(Element and text location data)
* START *

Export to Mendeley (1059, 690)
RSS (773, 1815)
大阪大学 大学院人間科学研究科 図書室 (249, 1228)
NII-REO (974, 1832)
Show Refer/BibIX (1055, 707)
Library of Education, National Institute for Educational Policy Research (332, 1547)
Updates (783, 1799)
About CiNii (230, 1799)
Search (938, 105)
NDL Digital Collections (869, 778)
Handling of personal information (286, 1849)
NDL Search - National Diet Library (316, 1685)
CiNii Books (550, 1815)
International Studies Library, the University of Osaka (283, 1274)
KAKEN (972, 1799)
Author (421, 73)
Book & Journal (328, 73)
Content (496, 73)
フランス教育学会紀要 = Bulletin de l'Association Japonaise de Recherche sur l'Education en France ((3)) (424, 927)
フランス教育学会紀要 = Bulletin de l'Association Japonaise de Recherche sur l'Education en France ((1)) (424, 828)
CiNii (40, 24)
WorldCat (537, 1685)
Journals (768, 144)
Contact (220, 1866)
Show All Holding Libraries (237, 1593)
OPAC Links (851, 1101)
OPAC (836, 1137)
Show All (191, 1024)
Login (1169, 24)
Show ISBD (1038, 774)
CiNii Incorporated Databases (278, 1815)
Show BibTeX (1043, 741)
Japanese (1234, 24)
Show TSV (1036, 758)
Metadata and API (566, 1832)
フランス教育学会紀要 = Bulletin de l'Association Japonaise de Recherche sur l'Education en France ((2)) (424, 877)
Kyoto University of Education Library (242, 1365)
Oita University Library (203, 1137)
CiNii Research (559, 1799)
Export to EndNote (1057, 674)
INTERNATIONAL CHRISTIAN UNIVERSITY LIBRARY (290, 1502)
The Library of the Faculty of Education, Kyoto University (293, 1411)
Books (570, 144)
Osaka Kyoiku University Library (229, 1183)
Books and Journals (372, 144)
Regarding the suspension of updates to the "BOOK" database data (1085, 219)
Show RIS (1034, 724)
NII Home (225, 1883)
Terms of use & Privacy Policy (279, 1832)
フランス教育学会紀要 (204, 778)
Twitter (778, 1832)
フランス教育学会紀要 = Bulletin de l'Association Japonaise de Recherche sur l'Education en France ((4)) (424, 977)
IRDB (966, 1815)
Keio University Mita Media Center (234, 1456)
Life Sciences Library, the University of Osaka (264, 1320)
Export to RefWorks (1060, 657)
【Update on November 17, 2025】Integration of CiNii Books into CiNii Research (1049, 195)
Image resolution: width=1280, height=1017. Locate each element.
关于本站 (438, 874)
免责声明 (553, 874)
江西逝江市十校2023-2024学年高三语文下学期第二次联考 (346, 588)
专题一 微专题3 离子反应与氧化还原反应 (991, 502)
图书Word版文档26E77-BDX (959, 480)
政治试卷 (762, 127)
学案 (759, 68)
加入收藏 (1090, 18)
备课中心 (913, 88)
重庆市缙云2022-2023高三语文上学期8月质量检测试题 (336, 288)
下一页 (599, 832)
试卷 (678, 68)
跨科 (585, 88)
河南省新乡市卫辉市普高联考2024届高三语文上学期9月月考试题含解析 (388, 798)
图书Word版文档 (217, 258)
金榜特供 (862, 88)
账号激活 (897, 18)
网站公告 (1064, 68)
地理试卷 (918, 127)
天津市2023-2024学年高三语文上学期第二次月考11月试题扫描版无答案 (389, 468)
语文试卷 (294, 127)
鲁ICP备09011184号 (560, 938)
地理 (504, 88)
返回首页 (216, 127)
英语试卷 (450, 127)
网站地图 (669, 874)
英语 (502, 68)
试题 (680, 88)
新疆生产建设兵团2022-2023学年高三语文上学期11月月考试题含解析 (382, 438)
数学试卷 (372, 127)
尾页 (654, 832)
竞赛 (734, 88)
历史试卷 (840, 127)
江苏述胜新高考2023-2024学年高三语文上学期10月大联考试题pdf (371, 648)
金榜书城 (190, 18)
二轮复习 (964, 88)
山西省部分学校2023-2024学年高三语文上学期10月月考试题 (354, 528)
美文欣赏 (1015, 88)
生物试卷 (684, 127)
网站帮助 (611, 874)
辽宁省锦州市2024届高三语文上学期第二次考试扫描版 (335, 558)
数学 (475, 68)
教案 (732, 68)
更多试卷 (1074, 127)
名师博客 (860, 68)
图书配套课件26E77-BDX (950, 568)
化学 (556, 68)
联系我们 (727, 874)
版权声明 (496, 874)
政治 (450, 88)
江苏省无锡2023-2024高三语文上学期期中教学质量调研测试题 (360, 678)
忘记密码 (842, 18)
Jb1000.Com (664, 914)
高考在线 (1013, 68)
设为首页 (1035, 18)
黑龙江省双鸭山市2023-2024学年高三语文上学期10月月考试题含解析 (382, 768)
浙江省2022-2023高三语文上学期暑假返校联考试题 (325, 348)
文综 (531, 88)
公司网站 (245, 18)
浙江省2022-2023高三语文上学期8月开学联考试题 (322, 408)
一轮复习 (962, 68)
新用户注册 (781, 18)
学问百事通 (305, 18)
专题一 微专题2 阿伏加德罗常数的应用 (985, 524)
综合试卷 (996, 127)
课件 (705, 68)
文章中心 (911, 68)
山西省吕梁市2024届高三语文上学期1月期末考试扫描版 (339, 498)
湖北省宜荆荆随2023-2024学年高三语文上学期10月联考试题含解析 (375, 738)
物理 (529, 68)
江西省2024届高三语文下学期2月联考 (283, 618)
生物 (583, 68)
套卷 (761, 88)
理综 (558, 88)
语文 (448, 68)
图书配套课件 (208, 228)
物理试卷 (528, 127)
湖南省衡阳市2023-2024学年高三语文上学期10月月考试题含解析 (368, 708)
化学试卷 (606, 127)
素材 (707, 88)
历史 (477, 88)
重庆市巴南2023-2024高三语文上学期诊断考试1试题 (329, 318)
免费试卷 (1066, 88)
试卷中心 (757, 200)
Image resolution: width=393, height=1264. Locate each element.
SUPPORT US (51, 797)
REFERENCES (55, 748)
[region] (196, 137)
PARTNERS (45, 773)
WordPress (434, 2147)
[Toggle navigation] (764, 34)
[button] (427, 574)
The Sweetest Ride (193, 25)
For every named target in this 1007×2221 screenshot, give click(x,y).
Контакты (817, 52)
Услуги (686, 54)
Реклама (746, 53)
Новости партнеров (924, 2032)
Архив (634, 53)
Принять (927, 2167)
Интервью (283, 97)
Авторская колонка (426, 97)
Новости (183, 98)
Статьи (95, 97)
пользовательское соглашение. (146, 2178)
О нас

* END *

_Work to complete_. Rewrite all of the entries, renaming "Export to" to "Send to" wherever it occurs and leaving everything else unchanged.

_Full answer_.
Send to Mendeley (1059, 690)
RSS (773, 1815)
大阪大学 大学院人間科学研究科 図書室 (249, 1228)
NII-REO (974, 1832)
Show Refer/BibIX (1055, 707)
Library of Education, National Institute for Educational Policy Research (332, 1547)
Updates (783, 1799)
About CiNii (230, 1799)
Search (938, 105)
NDL Digital Collections (869, 778)
Handling of personal information (286, 1849)
NDL Search - National Diet Library (316, 1685)
CiNii Books (550, 1815)
International Studies Library, the University of Osaka (283, 1274)
KAKEN (972, 1799)
Author (421, 73)
Book & Journal (328, 73)
Content (496, 73)
フランス教育学会紀要 = Bulletin de l'Association Japonaise de Recherche sur l'Education en France ((3)) (424, 927)
フランス教育学会紀要 = Bulletin de l'Association Japonaise de Recherche sur l'Education en France ((1)) (424, 828)
CiNii (40, 24)
WorldCat (537, 1685)
Journals (768, 144)
Contact (220, 1866)
Show All Holding Libraries (237, 1593)
OPAC Links (851, 1101)
OPAC (836, 1137)
Show All (191, 1024)
Login (1169, 24)
Show ISBD (1038, 774)
CiNii Incorporated Databases (278, 1815)
Show BibTeX (1043, 741)
Japanese (1234, 24)
Show TSV (1036, 758)
Metadata and API (566, 1832)
フランス教育学会紀要 = Bulletin de l'Association Japonaise de Recherche sur l'Education en France ((2)) (424, 877)
Kyoto University of Education Library (242, 1365)
Oita University Library (203, 1137)
CiNii Research (559, 1799)
Send to EndNote (1057, 674)
INTERNATIONAL CHRISTIAN UNIVERSITY LIBRARY (290, 1502)
The Library of the Faculty of Education, Kyoto University (293, 1411)
Books (570, 144)
Osaka Kyoiku University Library (229, 1183)
Books and Journals (372, 144)
Regarding the suspension of updates to the "BOOK" database data (1085, 219)
Show RIS (1034, 724)
NII Home (225, 1883)
Terms of use & Privacy Policy (279, 1832)
フランス教育学会紀要 (204, 778)
Twitter (778, 1832)
フランス教育学会紀要 = Bulletin de l'Association Japonaise de Recherche sur l'Education en France ((4)) (424, 977)
IRDB (966, 1815)
Keio University Mita Media Center (234, 1456)
Life Sciences Library, the University of Osaka (264, 1320)
Send to RefWorks (1060, 657)
【Update on November 17, 2025】Integration of CiNii Books into CiNii Research (1049, 195)
Image resolution: width=1280, height=1017. Locate each element.
关于本站 (438, 874)
免责声明 (553, 874)
江西逝江市十校2023-2024学年高三语文下学期第二次联考 (346, 588)
专题一 微专题3 离子反应与氧化还原反应 (991, 502)
图书Word版文档26E77-BDX (959, 480)
政治试卷 (762, 127)
学案 (759, 68)
加入收藏 (1090, 18)
备课中心 (913, 88)
重庆市缙云2022-2023高三语文上学期8月质量检测试题 (336, 288)
下一页 (599, 832)
试卷 (678, 68)
跨科 (585, 88)
河南省新乡市卫辉市普高联考2024届高三语文上学期9月月考试题含解析 (388, 798)
图书Word版文档 (217, 258)
金榜特供 (862, 88)
账号激活 (897, 18)
网站公告 (1064, 68)
地理试卷 (918, 127)
天津市2023-2024学年高三语文上学期第二次月考11月试题扫描版无答案 (389, 468)
语文试卷 (294, 127)
鲁ICP备09011184号 (560, 938)
地理 (504, 88)
返回首页 (216, 127)
英语试卷 (450, 127)
网站地图 (669, 874)
英语 (502, 68)
试题 (680, 88)
新疆生产建设兵团2022-2023学年高三语文上学期11月月考试题含解析 (382, 438)
数学试卷 (372, 127)
尾页 (654, 832)
竞赛 (734, 88)
历史试卷 (840, 127)
江苏述胜新高考2023-2024学年高三语文上学期10月大联考试题pdf (371, 648)
金榜书城 (190, 18)
二轮复习 (964, 88)
山西省部分学校2023-2024学年高三语文上学期10月月考试题 (354, 528)
美文欣赏 (1015, 88)
生物试卷 (684, 127)
网站帮助 (611, 874)
辽宁省锦州市2024届高三语文上学期第二次考试扫描版 (335, 558)
数学 (475, 68)
教案 (732, 68)
更多试卷 (1074, 127)
名师博客 (860, 68)
图书配套课件26E77-BDX (950, 568)
化学 (556, 68)
联系我们 (727, 874)
版权声明 (496, 874)
政治 (450, 88)
江苏省无锡2023-2024高三语文上学期期中教学质量调研测试题 (360, 678)
忘记密码 (842, 18)
Jb1000.Com (664, 914)
高考在线 (1013, 68)
设为首页 (1035, 18)
黑龙江省双鸭山市2023-2024学年高三语文上学期10月月考试题含解析 (382, 768)
浙江省2022-2023高三语文上学期暑假返校联考试题 (325, 348)
文综 (531, 88)
公司网站 (245, 18)
浙江省2022-2023高三语文上学期8月开学联考试题 (322, 408)
一轮复习 (962, 68)
新用户注册 (781, 18)
学问百事通 (305, 18)
专题一 微专题2 阿伏加德罗常数的应用 (985, 524)
综合试卷 (996, 127)
课件 (705, 68)
文章中心 (911, 68)
山西省吕梁市2024届高三语文上学期1月期末考试扫描版 (339, 498)
湖北省宜荆荆随2023-2024学年高三语文上学期10月联考试题含解析 (375, 738)
物理 (529, 68)
江西省2024届高三语文下学期2月联考 (283, 618)
生物 (583, 68)
套卷 (761, 88)
理综 (558, 88)
语文 (448, 68)
图书配套课件 (208, 228)
物理试卷 (528, 127)
湖南省衡阳市2023-2024学年高三语文上学期10月月考试题含解析 (368, 708)
化学试卷 (606, 127)
素材 (707, 88)
历史 (477, 88)
重庆市巴南2023-2024高三语文上学期诊断考试1试题 (329, 318)
免费试卷 (1066, 88)
试卷中心 (757, 200)
Image resolution: width=393, height=1264. Locate each element.
SUPPORT US (51, 797)
REFERENCES (55, 748)
[region] (196, 137)
PARTNERS (45, 773)
WordPress (434, 2147)
[Toggle navigation] (764, 34)
[button] (427, 574)
The Sweetest Ride (193, 25)
For every named target in this 1007×2221 screenshot, give click(x,y).
Контакты (817, 52)
Услуги (686, 54)
Реклама (746, 53)
Новости партнеров (924, 2032)
Архив (634, 53)
Принять (927, 2167)
Интервью (283, 97)
Авторская колонка (426, 97)
Новости (183, 98)
Статьи (95, 97)
пользовательское соглашение. (146, 2178)
О нас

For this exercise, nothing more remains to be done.